OPRO begins with a meta-prompt as input, which includes a task description, examples of problems, placeholders for prompt instructions, and corresponding solutions. The LLM generates candidate solutions based on the problem description and previous solutions. These solutions are evaluated and assigned a quality score, with optimal solutions added to the meta-prompt for the next round of solution generation. The process continues until the model stops proposing better solutions. The researchers found that OPRO can optimize LLM prompts to get maximum accuracy from the models.
Key takeaways:
- DeepMind researchers have proposed a new method called Optimization by PROmpting (OPRO), which uses AI large language models (LLMs) as optimizers. The optimization task is defined in natural language rather than through formal mathematical definitions.
- OPRO begins with a meta-prompt as input, which includes a natural language description of the task, examples of problems, placeholders for prompt instructions, and corresponding solutions. The LLM generates candidate solutions, which are evaluated and assigned a quality score.

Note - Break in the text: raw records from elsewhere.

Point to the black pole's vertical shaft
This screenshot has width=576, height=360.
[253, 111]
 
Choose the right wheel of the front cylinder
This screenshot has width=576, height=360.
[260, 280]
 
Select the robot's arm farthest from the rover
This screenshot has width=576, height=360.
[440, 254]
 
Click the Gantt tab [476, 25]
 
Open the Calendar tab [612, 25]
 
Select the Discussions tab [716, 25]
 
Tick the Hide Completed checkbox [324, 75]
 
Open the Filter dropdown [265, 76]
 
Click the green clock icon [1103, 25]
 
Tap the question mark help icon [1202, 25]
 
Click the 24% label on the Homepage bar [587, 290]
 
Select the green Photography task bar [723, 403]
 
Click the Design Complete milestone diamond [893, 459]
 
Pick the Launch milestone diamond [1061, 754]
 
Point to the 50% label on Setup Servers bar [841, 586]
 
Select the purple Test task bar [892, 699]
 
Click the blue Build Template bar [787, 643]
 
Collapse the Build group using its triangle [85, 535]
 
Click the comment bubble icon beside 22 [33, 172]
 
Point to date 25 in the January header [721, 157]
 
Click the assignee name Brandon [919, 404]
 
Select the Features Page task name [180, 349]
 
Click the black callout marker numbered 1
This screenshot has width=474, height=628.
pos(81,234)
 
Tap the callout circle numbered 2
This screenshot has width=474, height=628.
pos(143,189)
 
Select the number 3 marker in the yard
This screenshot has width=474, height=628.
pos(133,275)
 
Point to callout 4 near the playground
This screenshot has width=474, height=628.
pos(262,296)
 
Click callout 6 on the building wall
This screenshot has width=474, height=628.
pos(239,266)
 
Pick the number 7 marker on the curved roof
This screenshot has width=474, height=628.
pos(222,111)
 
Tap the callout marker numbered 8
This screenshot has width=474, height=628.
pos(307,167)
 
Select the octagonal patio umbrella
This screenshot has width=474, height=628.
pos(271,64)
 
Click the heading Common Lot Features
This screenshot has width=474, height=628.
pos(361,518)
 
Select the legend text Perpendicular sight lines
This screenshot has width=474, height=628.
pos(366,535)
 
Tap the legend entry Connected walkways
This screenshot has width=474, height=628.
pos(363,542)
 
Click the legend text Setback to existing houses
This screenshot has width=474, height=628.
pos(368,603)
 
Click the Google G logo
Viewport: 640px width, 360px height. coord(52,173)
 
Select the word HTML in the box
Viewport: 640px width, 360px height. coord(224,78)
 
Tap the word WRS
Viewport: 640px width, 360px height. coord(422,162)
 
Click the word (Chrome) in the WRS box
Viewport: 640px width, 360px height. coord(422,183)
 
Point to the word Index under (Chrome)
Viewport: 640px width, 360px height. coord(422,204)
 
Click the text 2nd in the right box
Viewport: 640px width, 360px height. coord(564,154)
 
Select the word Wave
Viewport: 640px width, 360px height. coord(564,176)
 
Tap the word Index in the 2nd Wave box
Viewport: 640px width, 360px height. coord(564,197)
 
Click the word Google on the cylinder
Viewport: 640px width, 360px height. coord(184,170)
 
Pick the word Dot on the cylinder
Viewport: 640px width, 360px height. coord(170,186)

The process continues until the model stops proposing better solutions.
- OPRO can optimize prompts for LLMs like OpenAI’s ChatGPT and Google’s PaLM, guiding these models to find the best prompt that maximizes task accuracy. The researchers found that all LLMs in their evaluation were able to serve as optimizers, consistently improving the performance of the generated prompts.
- The researchers caution against anthropomorphizing LLMs, as semantically similar prompts can yield vastly different results. However, OPRO provides a systematic way to explore the vast space of possible LLM prompts and find the one that works best for a specific type of problem.